For the majority of us, our insurance plan will completely cover the cost of a flu shot. While you can head to your doctor's office to be vaccinated, many insurance plans including Medicare part B, will cover the full price of a flu shot at local pharmacies.
Flu strains vary from year to year and experts work to target more strains at once. Previously, vaccines worked to target three types of the flu virus, two A strains and one B strain. Over the past five years, a new vaccine has been becoming more popular. This one, called the quadrivalent vaccine, fights off an additional B strain of the flu in an effort to better protect those who get vaccinated each year.
"We have a quadrivalent vaccine that covers four strains and a senior citizen vaccine. That one is for people 65 and older," says Steve Boskat, a pharmacist at CVS on Plantation Road in Roanoke. "It's a more potent version to help out that age range."

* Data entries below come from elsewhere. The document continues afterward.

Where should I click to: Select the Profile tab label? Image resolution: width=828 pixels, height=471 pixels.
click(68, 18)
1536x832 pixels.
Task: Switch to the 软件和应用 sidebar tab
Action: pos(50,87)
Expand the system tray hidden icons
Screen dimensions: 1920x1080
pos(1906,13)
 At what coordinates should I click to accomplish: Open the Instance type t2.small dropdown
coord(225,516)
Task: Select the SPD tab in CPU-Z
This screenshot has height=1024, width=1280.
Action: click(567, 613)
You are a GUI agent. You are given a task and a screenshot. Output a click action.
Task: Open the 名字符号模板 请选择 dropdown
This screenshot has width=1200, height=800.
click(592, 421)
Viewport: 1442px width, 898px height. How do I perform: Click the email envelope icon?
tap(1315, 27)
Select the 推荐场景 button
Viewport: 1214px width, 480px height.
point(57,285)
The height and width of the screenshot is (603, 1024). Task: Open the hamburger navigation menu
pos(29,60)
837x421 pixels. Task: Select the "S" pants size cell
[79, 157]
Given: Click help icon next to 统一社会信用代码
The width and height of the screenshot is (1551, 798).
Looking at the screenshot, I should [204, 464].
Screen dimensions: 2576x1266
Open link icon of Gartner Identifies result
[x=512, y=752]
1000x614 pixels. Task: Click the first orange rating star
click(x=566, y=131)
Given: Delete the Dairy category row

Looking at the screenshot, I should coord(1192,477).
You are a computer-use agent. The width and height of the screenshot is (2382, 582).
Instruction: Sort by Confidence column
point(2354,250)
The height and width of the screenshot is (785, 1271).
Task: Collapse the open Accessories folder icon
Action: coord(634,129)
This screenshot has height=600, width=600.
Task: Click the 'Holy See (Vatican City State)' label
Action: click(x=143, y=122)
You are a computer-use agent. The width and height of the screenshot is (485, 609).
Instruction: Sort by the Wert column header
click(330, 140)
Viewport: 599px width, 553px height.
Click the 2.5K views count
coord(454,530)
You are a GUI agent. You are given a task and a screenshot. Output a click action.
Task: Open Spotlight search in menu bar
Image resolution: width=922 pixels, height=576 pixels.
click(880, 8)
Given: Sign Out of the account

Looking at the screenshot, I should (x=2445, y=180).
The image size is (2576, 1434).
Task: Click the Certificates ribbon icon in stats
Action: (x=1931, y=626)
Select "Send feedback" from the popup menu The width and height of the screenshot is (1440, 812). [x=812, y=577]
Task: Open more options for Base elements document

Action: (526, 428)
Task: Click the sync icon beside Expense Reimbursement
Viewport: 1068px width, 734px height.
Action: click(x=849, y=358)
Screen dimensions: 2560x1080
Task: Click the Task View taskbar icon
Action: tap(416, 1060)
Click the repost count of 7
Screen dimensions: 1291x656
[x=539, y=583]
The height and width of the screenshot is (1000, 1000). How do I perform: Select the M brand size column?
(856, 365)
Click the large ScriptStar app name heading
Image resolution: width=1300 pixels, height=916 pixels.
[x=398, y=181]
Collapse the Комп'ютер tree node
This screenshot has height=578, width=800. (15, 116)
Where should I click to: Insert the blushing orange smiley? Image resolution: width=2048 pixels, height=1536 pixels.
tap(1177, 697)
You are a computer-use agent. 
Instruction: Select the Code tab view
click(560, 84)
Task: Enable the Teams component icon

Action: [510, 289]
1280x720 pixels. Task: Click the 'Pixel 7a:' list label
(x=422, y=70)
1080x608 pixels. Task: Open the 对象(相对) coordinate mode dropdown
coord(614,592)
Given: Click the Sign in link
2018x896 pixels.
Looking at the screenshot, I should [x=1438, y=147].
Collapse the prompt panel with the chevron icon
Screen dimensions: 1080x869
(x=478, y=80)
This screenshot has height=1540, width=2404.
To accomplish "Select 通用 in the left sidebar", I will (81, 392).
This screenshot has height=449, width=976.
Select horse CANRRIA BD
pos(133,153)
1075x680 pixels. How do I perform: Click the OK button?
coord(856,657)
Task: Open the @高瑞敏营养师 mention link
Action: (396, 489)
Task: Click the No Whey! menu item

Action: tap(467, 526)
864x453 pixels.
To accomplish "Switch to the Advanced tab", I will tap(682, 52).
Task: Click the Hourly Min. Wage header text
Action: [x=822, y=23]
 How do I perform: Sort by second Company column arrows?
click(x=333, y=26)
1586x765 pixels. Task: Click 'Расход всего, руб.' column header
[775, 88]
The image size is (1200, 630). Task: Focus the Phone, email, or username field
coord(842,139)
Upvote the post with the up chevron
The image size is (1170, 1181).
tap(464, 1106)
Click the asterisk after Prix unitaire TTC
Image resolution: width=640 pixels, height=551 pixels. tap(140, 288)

For anyone who is not insured, the traditional vaccine costs about $40 at CVS, with the high-dose vaccine running about $67. Many pharmacies also offer coupons or discounts if you're paying for your vaccination out of pocket, in an effort to keep the cost low and encourage more people to be vaccinated.
In Virginia, flu season is already underway. The Centers for Disease Control and Prevention is reporting sporadic flu cases in the Commonwealth.
Flu season typically starts in October and peaks in December, when the virus thrives in the winter is low humidity and cooler temperatures. But the vaccine takes some time to kick in, which is why it's so important to get vaccinated sooner rather than later.
A myth Boskat says he hears often is that it's too early or too late to get the flu shot. He says that's not true. Typically pharmacies get their vaccines in by August. If you're vaccinated now, that protection will last throughout flu season. If you end up waiting until January or February, when flu season is the worst, you can still be vaccinated but it takes about two weeks after getting the flu shot to develop for protection.
Many also believe that if they end up catching the flu, they can just take medicine to get better. He says that's not the case.
"Antibiotics actually won't cover the flu. The flu is a virus, so antibiotics are great for bacteria, but it's not going to do anything for the flu in that case," says Boskat.
The best way to protect yourself from catching the flu is to be vaccinated.